NIST's Center for Neutron Research, in Gaithersburg, Maryland. Credit: National Institute of Standards and Technology (NIST)

This post was updated Tuesday at 4:20 p.m. to include a statement by Gaithersburg Mayor Jud Ashman.

The Nuclear Regulatory Commission announced Friday that a research reactor in Gaithersburg can be safely restarted by the National Institute of Standards and Technology (NIST), as NIST has satisfied the required conditions. 

According to the commission, the reactor had been shut down since February 2021, after a reactor fuel element was damaged. The commission said in a news release that the incident did not affect the health and safety of the people nearby. According to NIST’s website, on Feb. 3, 2021, a single fuel element in the reactor overheated and became damaged due to not being securely latched into place. 
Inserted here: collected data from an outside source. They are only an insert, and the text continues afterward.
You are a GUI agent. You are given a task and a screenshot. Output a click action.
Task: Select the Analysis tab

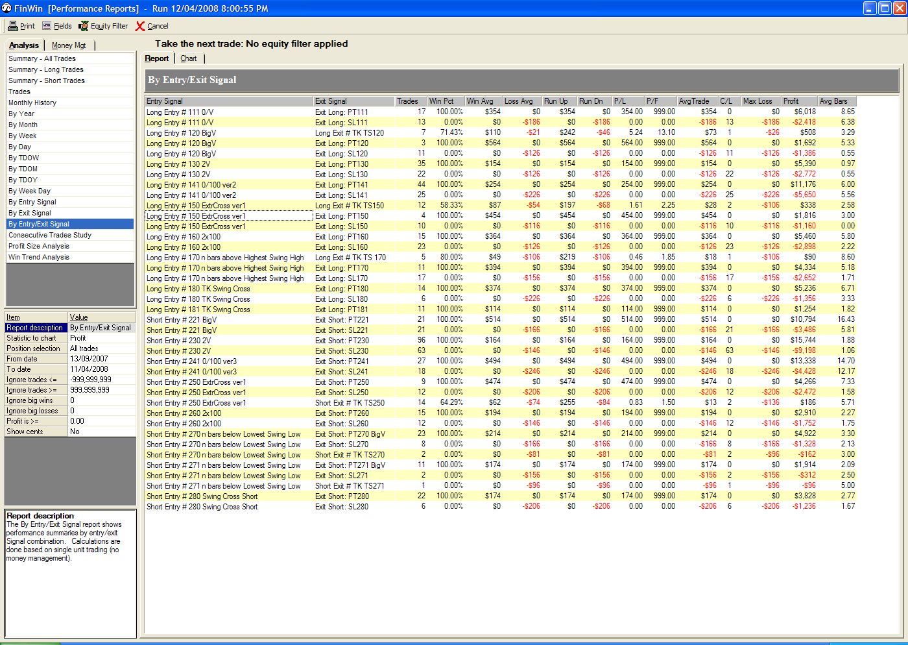tap(24, 45)
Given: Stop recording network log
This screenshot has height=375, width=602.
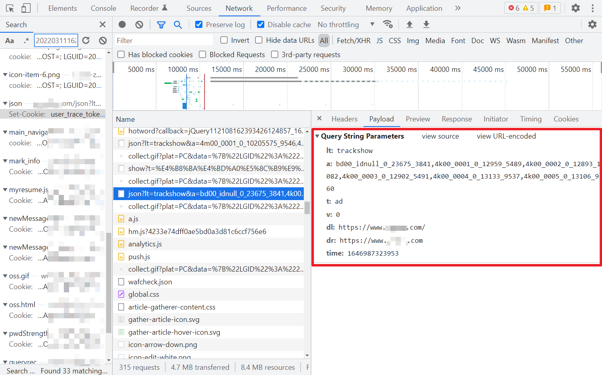Looking at the screenshot, I should [122, 24].
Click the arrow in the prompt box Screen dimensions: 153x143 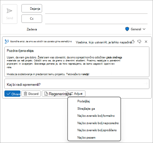[x=146, y=84]
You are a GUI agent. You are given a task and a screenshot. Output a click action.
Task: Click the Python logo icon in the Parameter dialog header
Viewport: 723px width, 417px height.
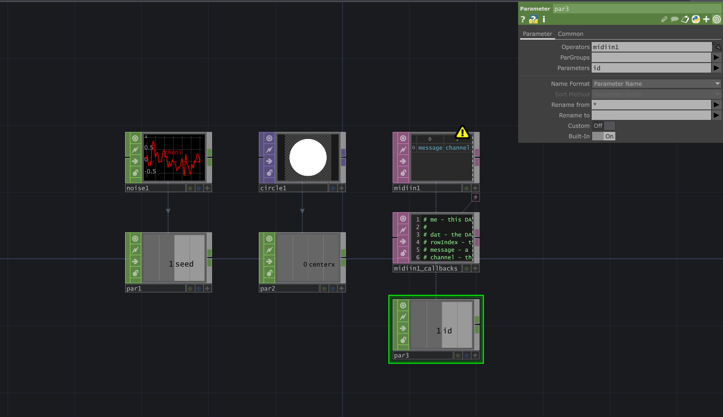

According to the release, since the reactor facility had violated “the fuel cladding temperature safety limit,” the NRC’s approval was needed before it could be restarted. 
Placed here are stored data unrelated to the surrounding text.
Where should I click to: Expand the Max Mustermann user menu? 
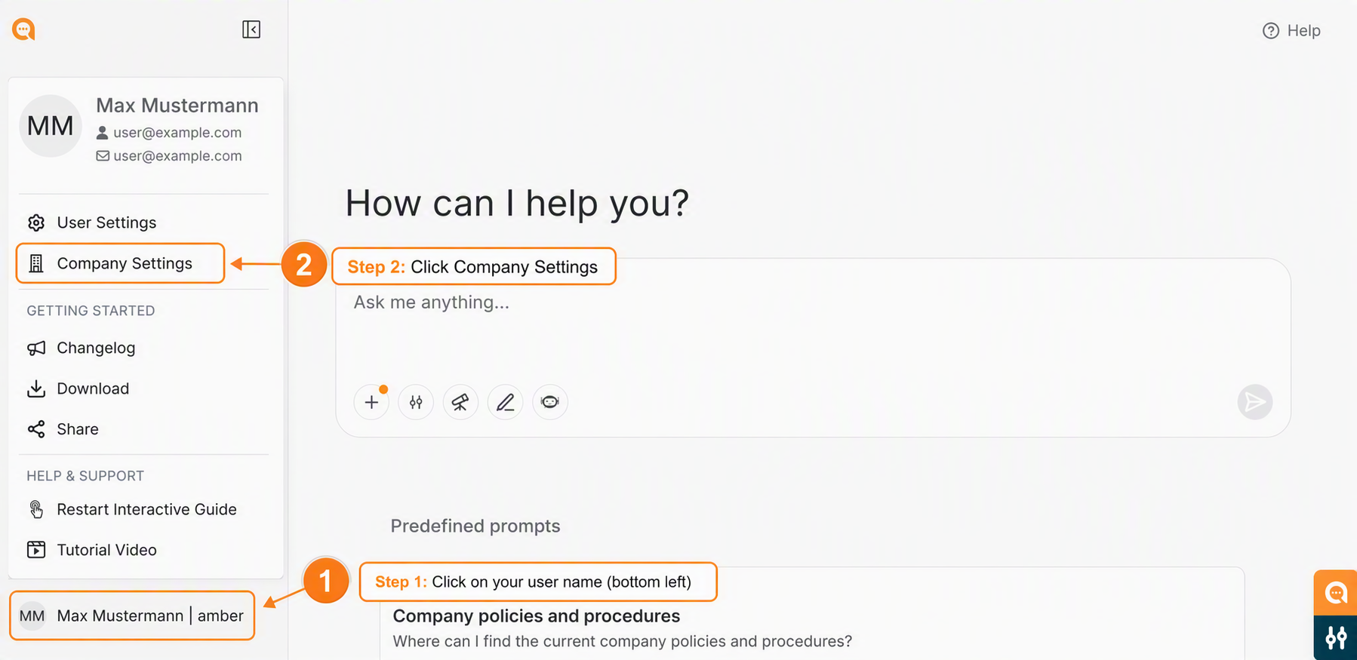pyautogui.click(x=132, y=615)
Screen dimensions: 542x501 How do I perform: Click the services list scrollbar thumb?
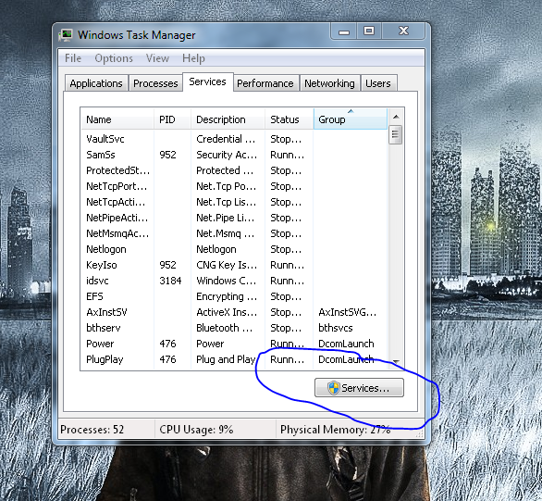pos(396,135)
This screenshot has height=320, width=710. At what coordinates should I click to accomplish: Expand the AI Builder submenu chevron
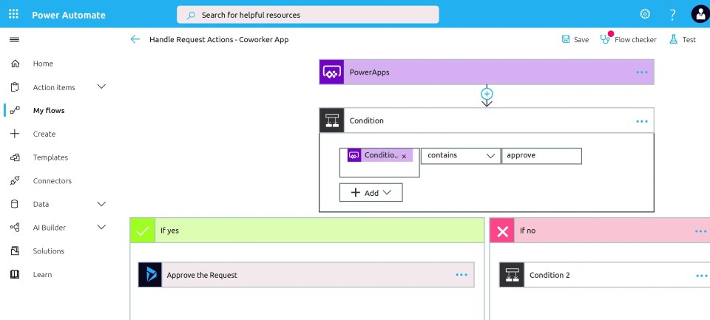(101, 228)
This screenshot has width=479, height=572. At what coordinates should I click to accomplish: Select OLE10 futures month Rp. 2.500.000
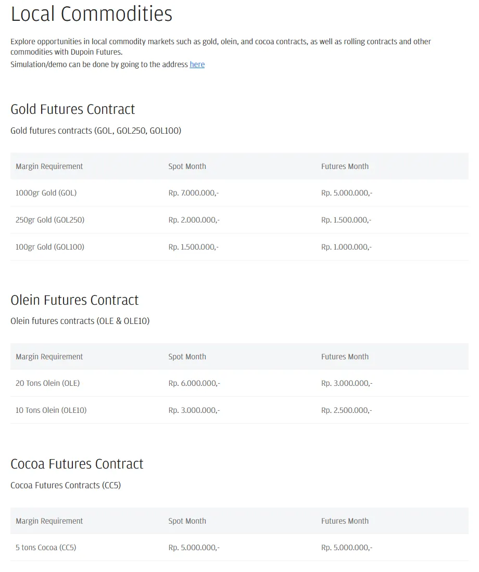(346, 410)
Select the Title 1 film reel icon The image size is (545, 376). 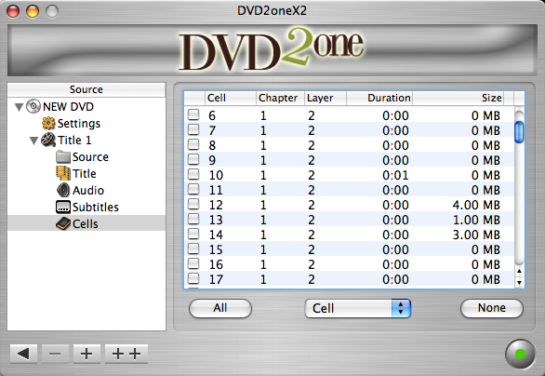(48, 140)
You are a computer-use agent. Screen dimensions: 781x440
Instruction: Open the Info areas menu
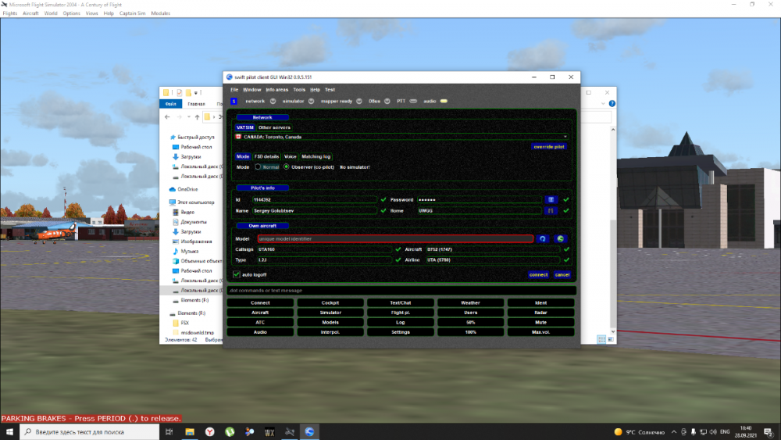276,90
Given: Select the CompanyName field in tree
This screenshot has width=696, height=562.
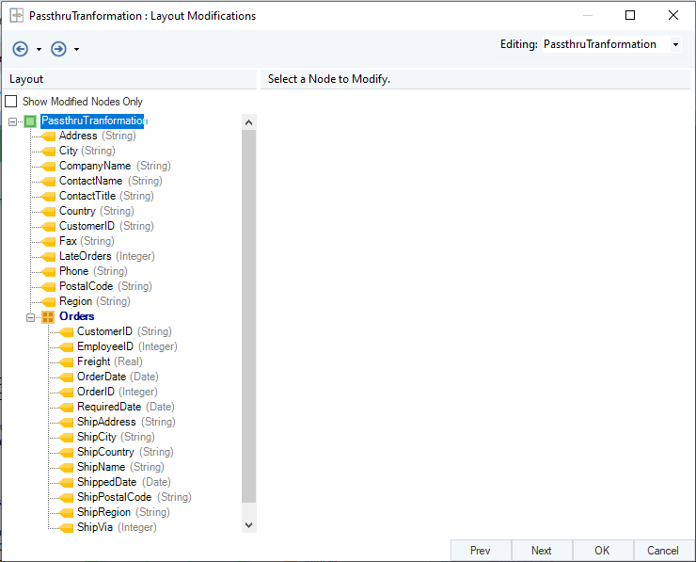Looking at the screenshot, I should pyautogui.click(x=95, y=166).
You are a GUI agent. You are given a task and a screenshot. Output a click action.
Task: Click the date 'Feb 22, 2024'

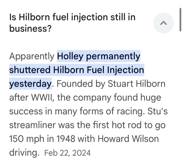coord(67,153)
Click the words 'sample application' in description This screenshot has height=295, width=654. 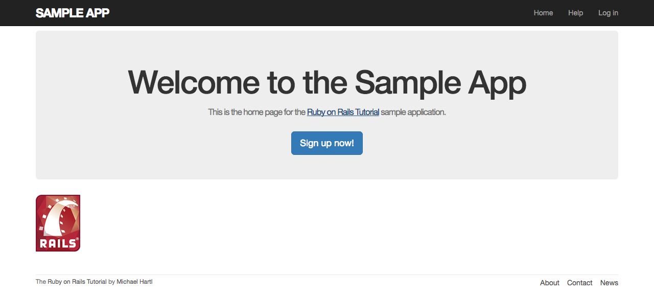coord(413,112)
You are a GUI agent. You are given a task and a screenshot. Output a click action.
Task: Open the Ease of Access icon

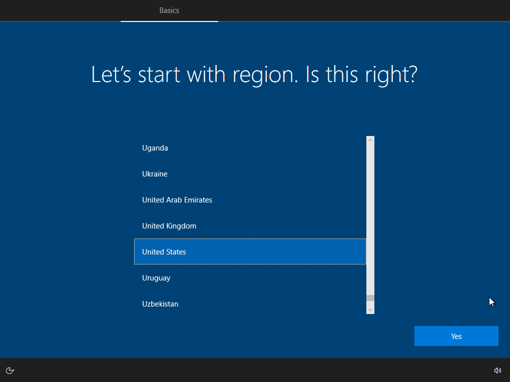[x=10, y=371]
“We’ve reached this decision after extensive review of the event, NIST’s corrective actions, and additional work the facility has done to ensure safe operation,” said Andrea Veil, director of the NRC’s Office of Nuclear Reactor Regulation in a statement in the release. “We’re satisfied this research facility’s important systems and components are ready to go, and we’re satisfied the reactor staff are ready to carry out improved procedures for maintaining safety. We’ll continue our increased oversight of the facility and its ongoing corrective actions.” 

The technical evaluation report by the NRC reported on factors such as the facilities’ systems to ensure no adverse effects took place, NIST’s actions to comply with an August 2022 confirmatory order and results from follow-up NRC inspections. 
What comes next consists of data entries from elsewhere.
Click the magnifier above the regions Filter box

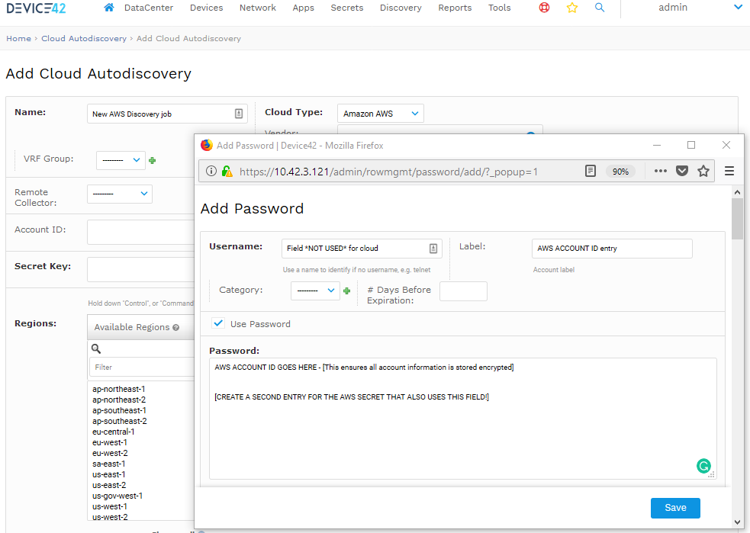(94, 348)
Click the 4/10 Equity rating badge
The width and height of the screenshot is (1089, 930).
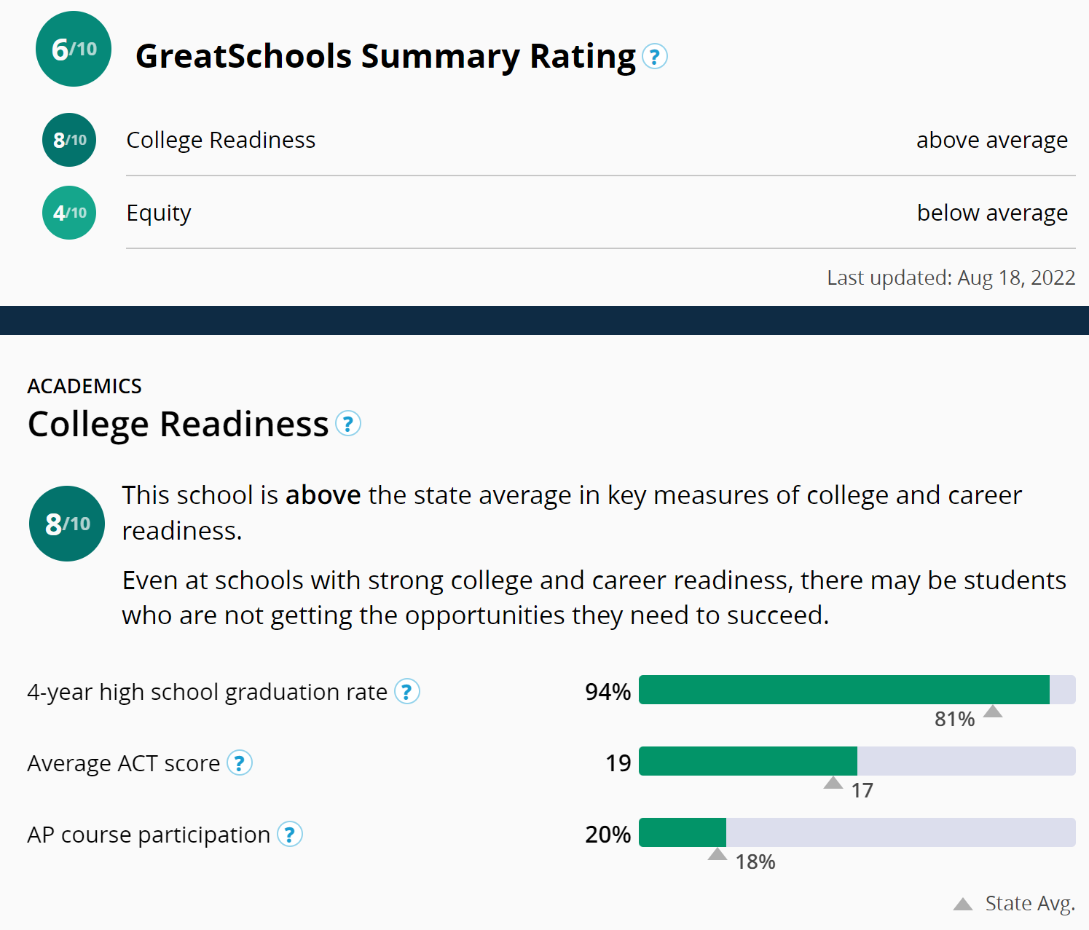[x=69, y=213]
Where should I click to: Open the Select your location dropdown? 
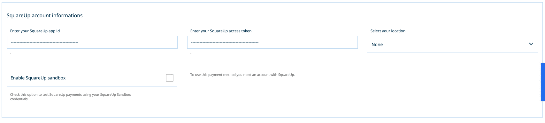pyautogui.click(x=452, y=45)
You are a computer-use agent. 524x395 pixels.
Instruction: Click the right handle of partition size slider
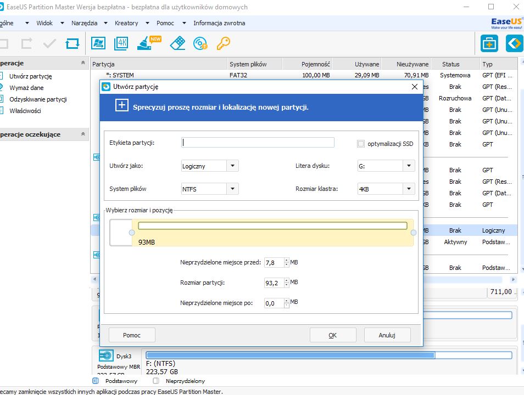click(414, 233)
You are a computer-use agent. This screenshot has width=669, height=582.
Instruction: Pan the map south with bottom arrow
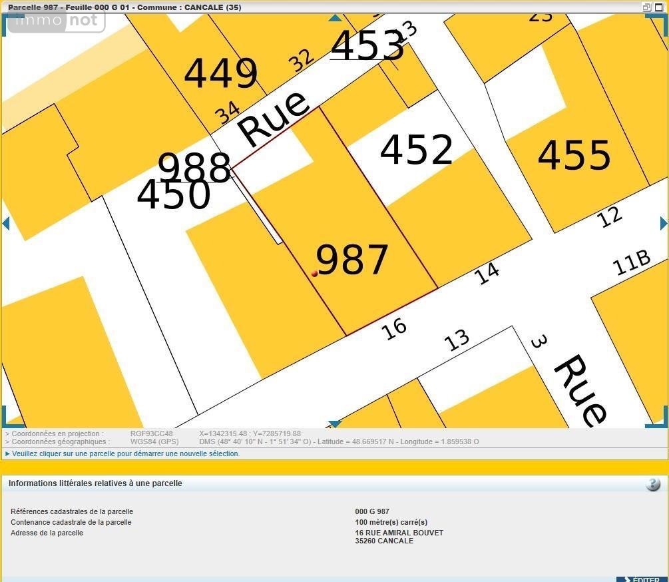[x=335, y=424]
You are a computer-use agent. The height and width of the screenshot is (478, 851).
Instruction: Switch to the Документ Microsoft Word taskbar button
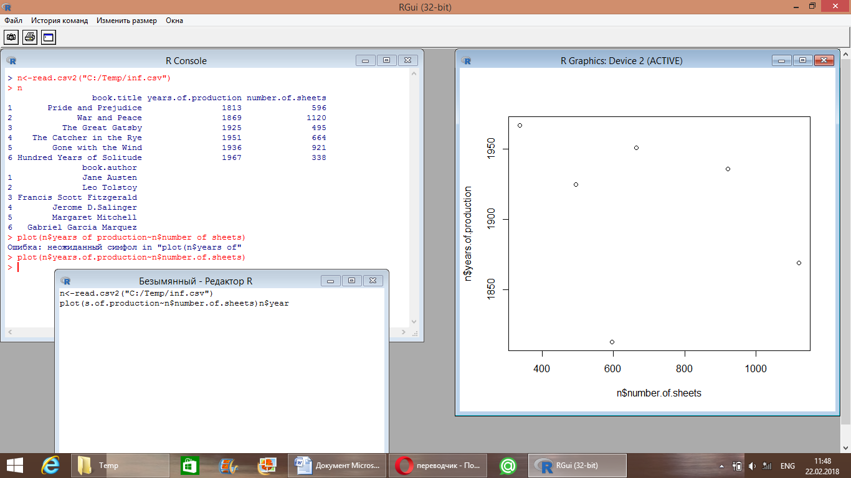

According to NRC officials, NIST covered multiple bases relevant to the February 2021 event including fuel handling and management, safety culture and a corrective action program and emergency response resources and procedures. 

NRC officials stated several licensing amendments that were requested by NIST were also reviewed and approved by the commission to help with a safe restarting process. 

“We are extremely pleased to have reached this milestone and to begin our return to normal operations,” said Under Secretary of Commerce for Standards and Technology and NIST Director Laurie E. Locascio, in an official statement. “We are committed to ensuring the safe operation of this vital national resource so that it can once again support important advances in medicine, material science, technology and more.” 


“We appreciate our partners at NIST,” Gaithersburg Mayor Jud Ashman said in an email to MoCo360. “They have always run the reactor safely and responsibly, and we expect that to continue. We wish them the best in their important work, advancing science and human knowledge.”

Sidney Katz, Montgomery County Council Member for District 3 (which includes Gaithersburg), did not immediately respond to MoCo360’s request for comment.